The UK must build a more flexible power grid to ensure energy security and avoid spiralling costs of green energy.
New research has found “very strong evidence” that adding intermittent electricity such as wind and solar power into the grid, without flexibility, will cost “much higher than they need to be”.
The UK Energy Research Centre (UKERC) is therefore calling on government to “act urgently” on increasing flexibility to avoid costs escalating.
It found additional costs intermittent renewables impose of the electricity system are “relatively modest” and said those studies which found significantly higher costs usually related to inflexible systems or “where very little system re-optimisation was assumed”.

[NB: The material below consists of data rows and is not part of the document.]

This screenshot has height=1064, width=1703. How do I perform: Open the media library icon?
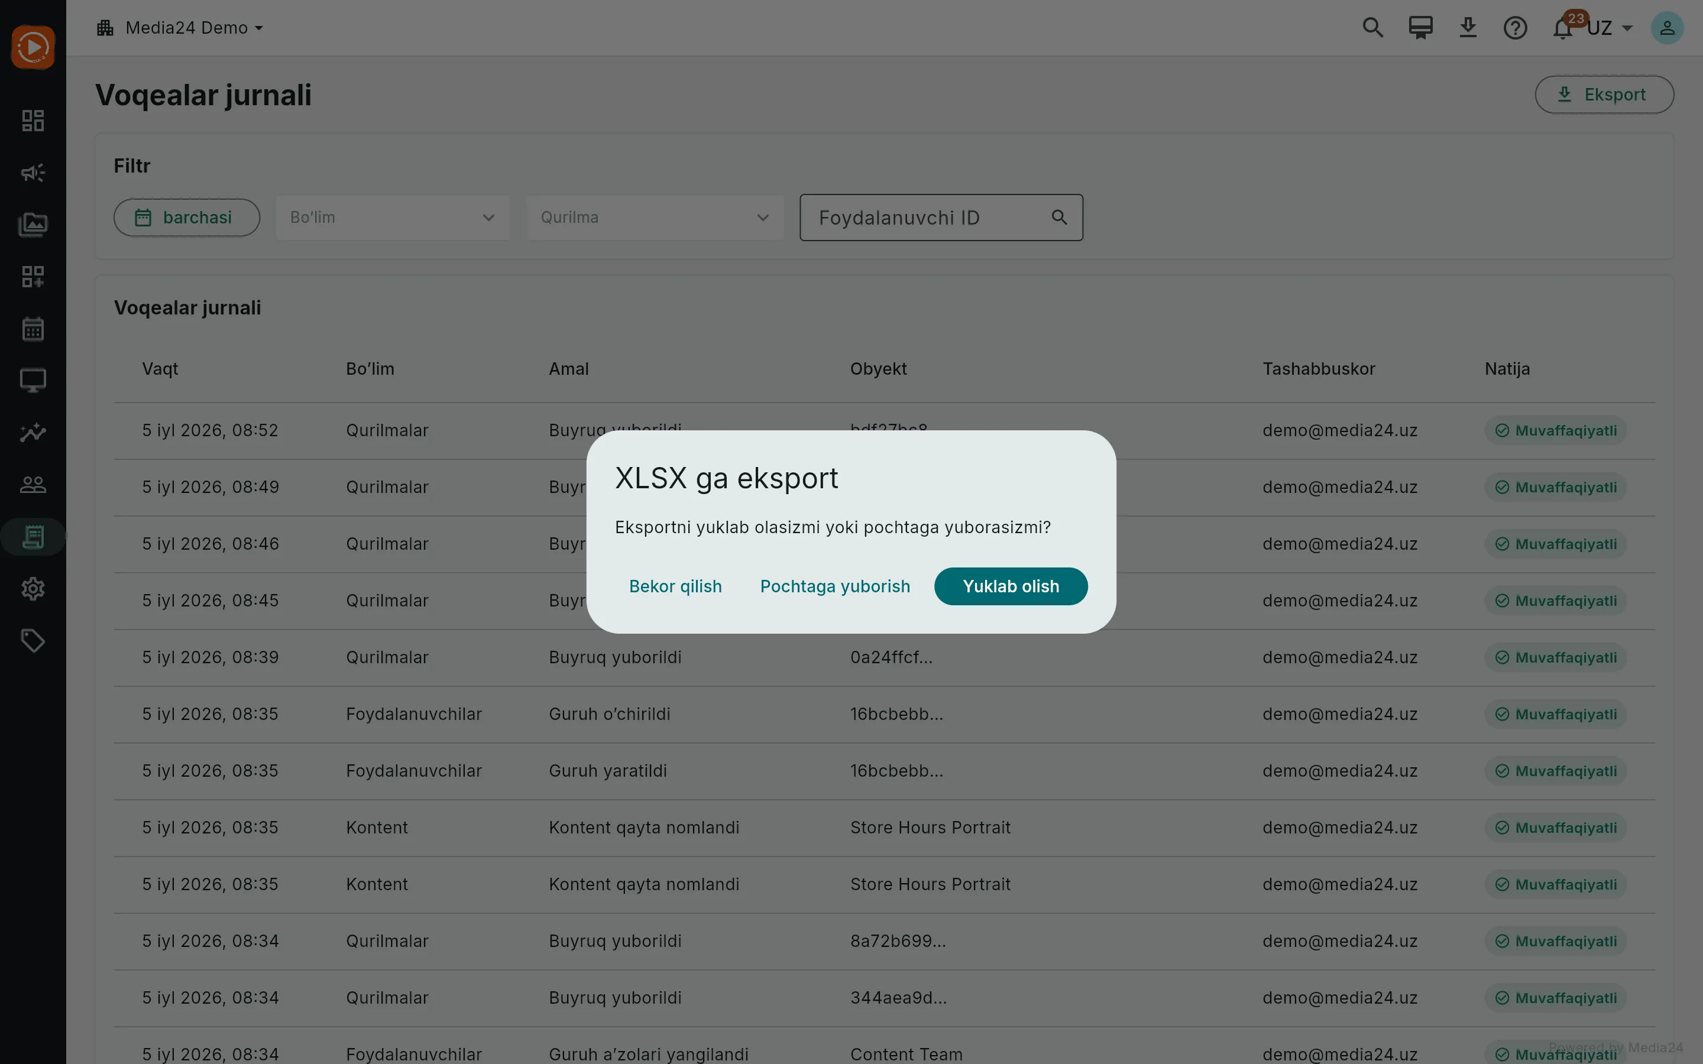pyautogui.click(x=32, y=224)
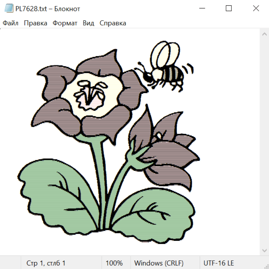This screenshot has width=269, height=269.
Task: Click the Windows (CRLF) line ending indicator
Action: 159,263
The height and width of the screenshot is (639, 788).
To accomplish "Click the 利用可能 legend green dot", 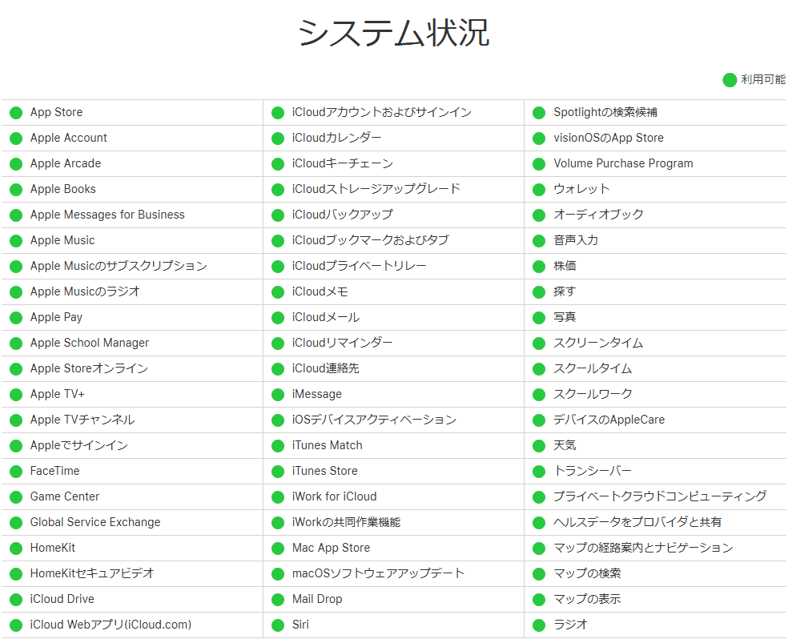I will 730,80.
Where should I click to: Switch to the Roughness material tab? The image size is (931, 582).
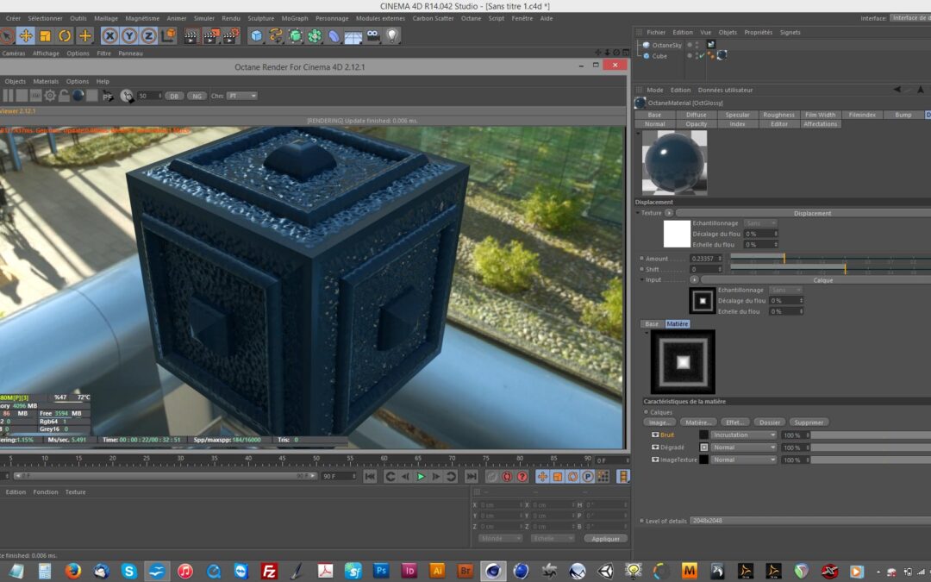coord(778,115)

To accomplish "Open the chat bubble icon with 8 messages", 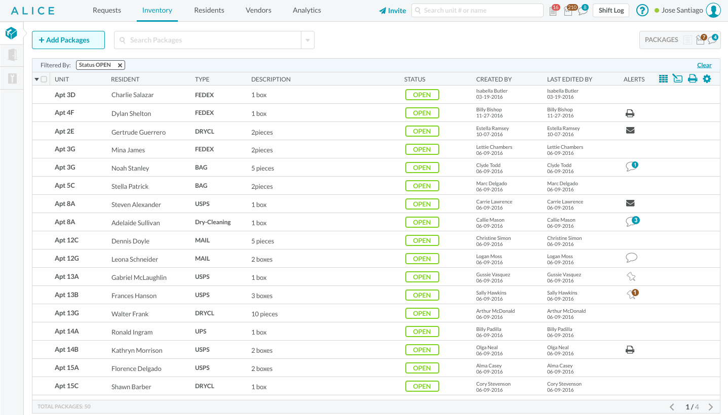I will point(582,10).
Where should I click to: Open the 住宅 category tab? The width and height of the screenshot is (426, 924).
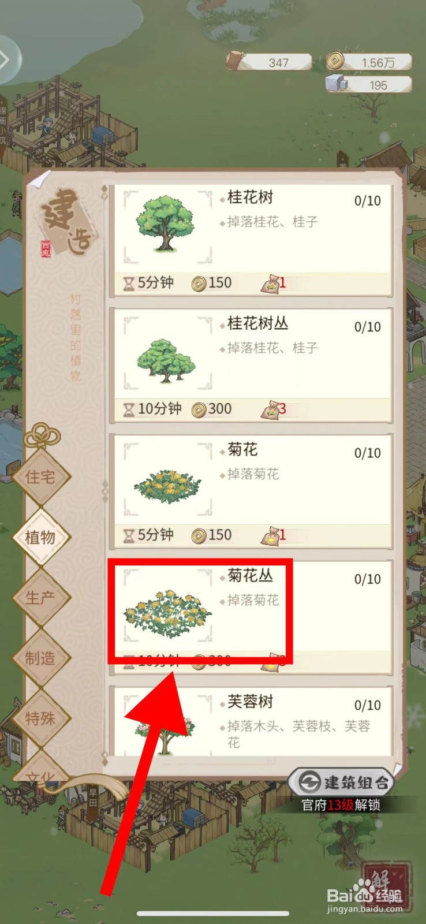[x=41, y=478]
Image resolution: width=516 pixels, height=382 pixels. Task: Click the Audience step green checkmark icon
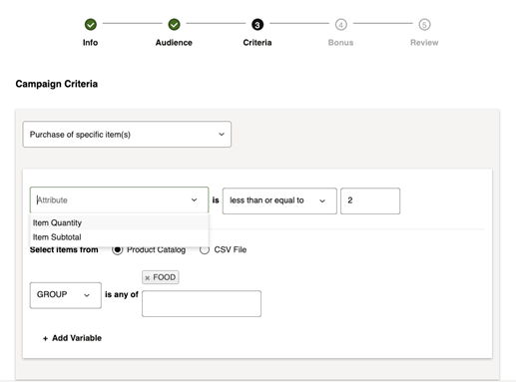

Targets for renewable energy are said to have increased significantly since 2006 across the world and low carbon sources are expected to be deployed at a much larger scale than expected, therefore increasing the urgent need for grid flexibility.
Dr Rob Gross, Co-author of the report said: “The conversation we have every winter, which is only about whether we have enough spare capacity to keep the lights from going out, is the wrong question.
“What we should be asking instead is not just how many power stations we need but whether they’re the right kind of power stations to keep the system flexible enough.”
A government spokesperson said: “We’re committed to building a secure, affordable and clean energy system that is fit for the 21st century, that’s why we launched a Call for Evidence in November with a view to address new challenges.”
Energy regulator Ofgem previously said local electricity network operators must be more flexible when responding to requests for connections.